• PROVIDED INFORMATION
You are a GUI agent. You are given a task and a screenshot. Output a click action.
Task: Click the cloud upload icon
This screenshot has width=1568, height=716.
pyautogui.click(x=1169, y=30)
...
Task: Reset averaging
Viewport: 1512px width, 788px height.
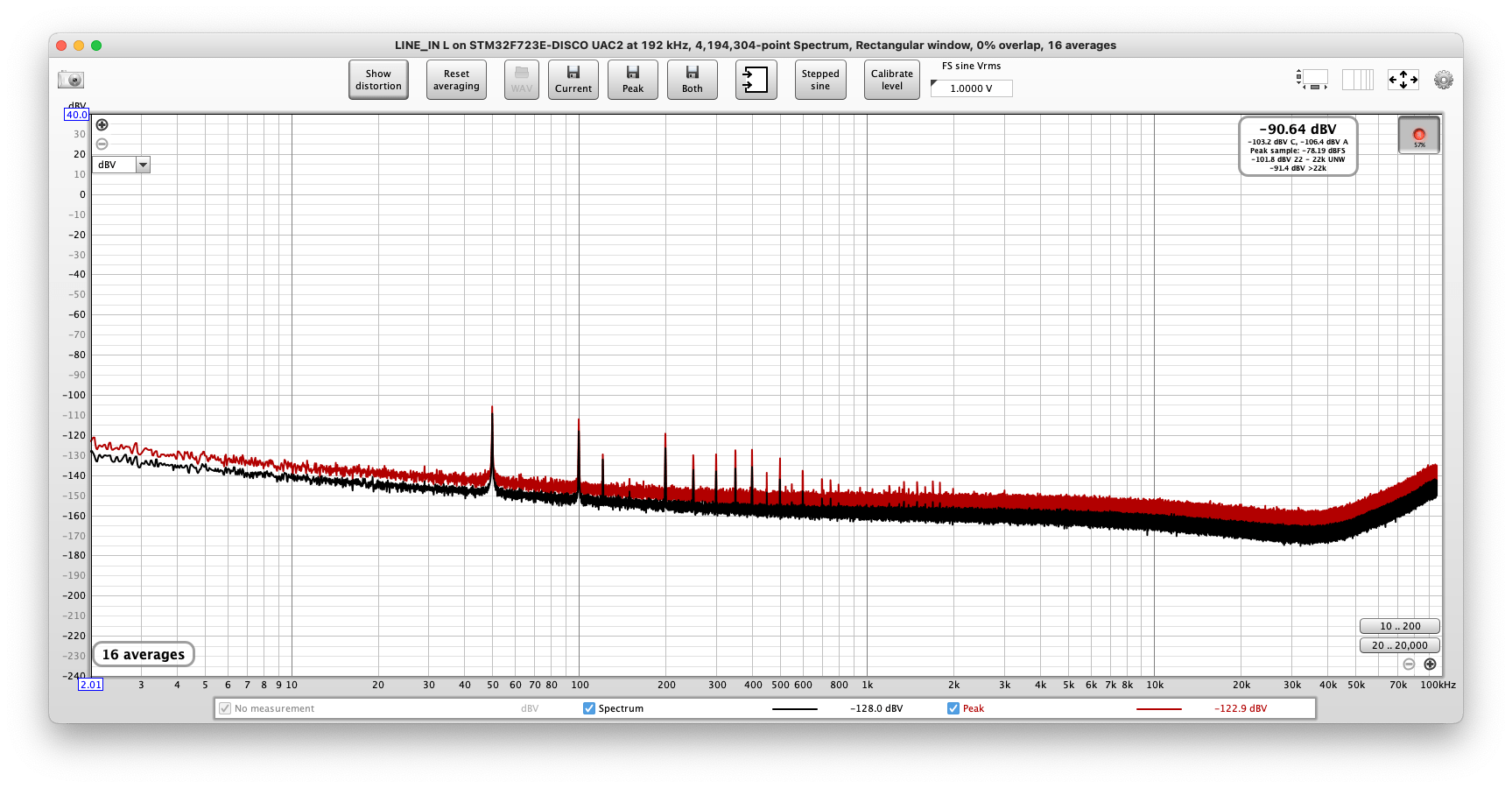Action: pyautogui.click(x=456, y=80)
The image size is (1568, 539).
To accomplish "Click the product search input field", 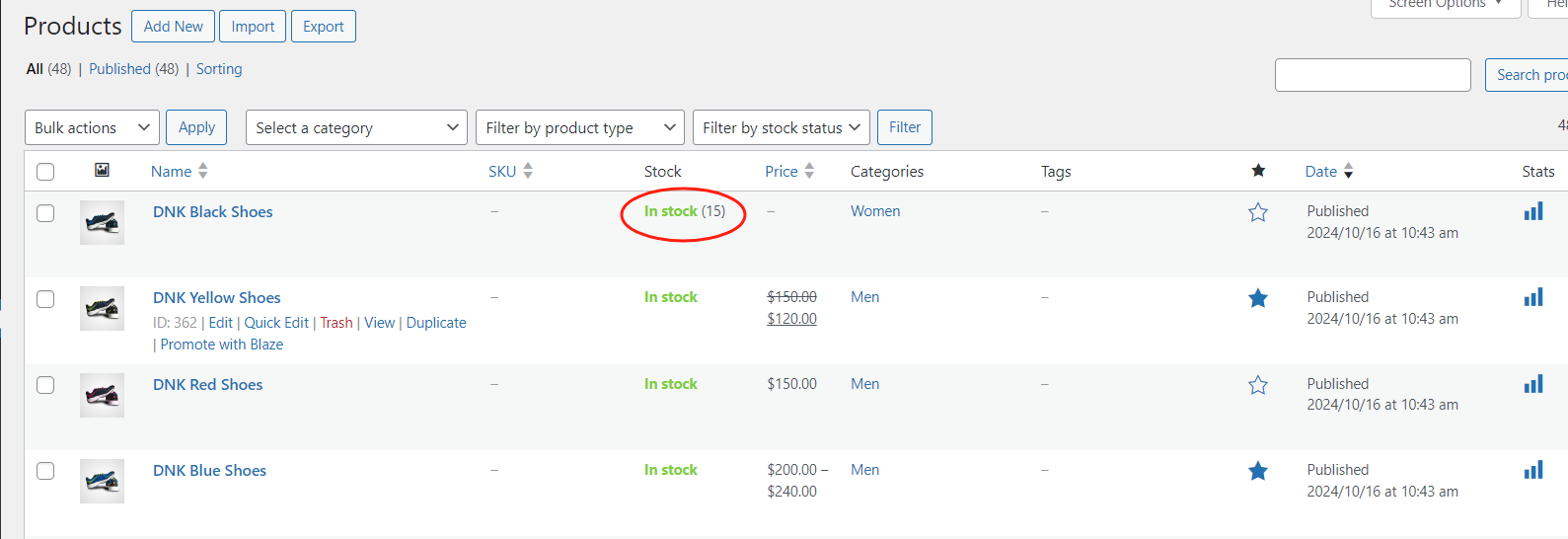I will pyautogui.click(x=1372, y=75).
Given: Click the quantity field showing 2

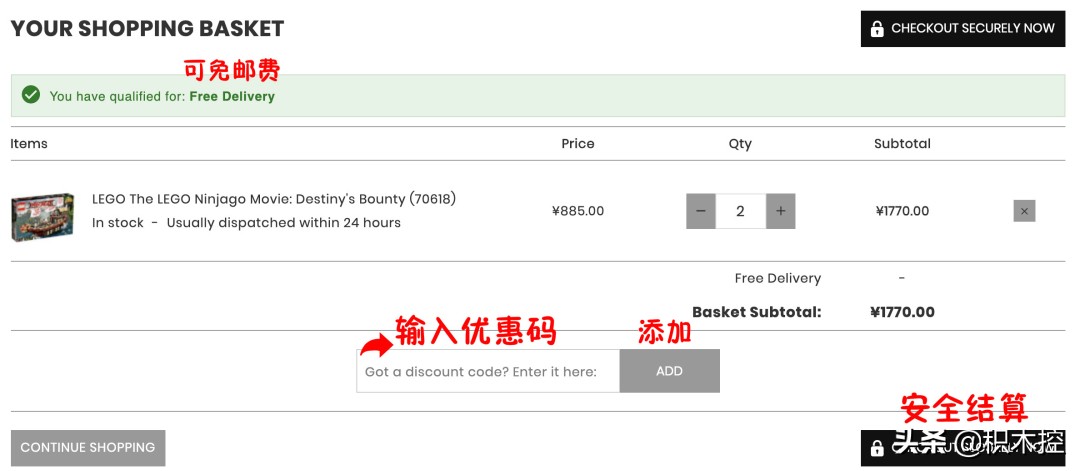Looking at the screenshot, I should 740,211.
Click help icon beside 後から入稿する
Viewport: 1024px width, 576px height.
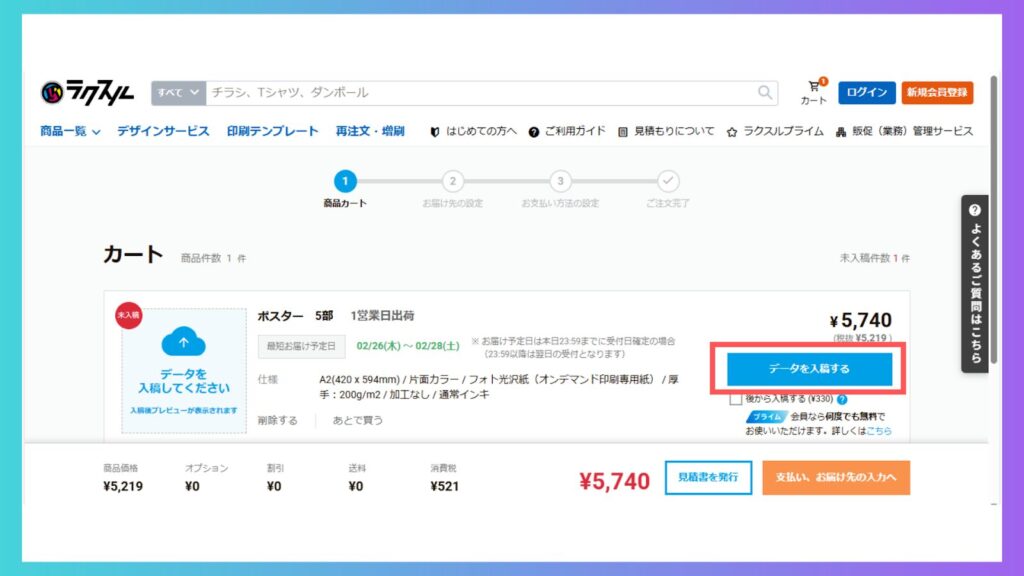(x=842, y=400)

• WHAT THE TASK REQUIRES
Gather each line in the data that holds the string "icon".

• FINAL ANSWER
Task: Click the cloud upload icon
Click help icon beside 後から入稿する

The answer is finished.